Boostcamp AI Tech (P3 - Day02)

Peer session

토론, 의견 나눔
- 어제 과제
- 베이스라인 코드
  - (현우님) 자동으로 output 파일을 리더보드에 제출하는 submit.py 파일 구현 후 공유 (description 값도 지정 가능한 version)
- Git
  - 팀 repository에 각자 branch 생성

오피스 아워

My Question
- unknown 클래스가 “기타 등등”의 의미라면, 학습에서 unknown 클래스를 제외하고 inference 시 11개 클래스 중 confident하게 예측되는 것이 없을 경우에 unknown으로 예측하는 방법도 의미 있는 시도가 될까요?
  - 답변: 재미있는 생각인데, unknown 클래스의 유형과 분포가 굉장히 다양하고 종잡을 수 없다면 의미 있는 시도가 될 것 같다. 엄밀한 EDA를 통해 데이터 분포를 파악한 뒤 고려해볼 것을 추천한다.

프로젝트 활동

mIoU score: 0.3170 달성
- Model: DeconvNet
- 바꾼 hyperparam
  - Resize(256, 256)
  - epoch=10

DeconvNet 모델 구현하기

class DeconvNet(nn.Module):
  def __init__(self, num_classes=21):
      super(DeconvNet, self).__init__()
      self.pretrained_model = vgg16(pretrained = True)

-- 요소 조회 기록 --
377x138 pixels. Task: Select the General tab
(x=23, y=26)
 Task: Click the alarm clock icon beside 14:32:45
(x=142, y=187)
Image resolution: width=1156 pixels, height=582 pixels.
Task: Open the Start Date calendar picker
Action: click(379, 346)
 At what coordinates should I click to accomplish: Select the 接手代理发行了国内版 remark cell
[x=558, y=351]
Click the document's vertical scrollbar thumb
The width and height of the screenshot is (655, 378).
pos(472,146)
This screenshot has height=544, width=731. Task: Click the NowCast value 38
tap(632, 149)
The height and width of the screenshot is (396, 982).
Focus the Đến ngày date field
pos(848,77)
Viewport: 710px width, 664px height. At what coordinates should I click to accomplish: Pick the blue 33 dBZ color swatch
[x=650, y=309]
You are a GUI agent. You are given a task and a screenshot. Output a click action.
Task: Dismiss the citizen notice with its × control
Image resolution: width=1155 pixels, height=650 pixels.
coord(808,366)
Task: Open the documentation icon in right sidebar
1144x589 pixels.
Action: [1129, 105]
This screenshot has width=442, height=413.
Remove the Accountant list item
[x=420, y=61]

-- 과제 요구 사항 --
문서 본문에 따르면 DeconvNet으로 mIoU score 0.3170을 달성할 때 바꾼 hyperparam은 무엇입니까?

-- 과제 수행 결과 --
Resize(256, 256)와 epoch=10입니다.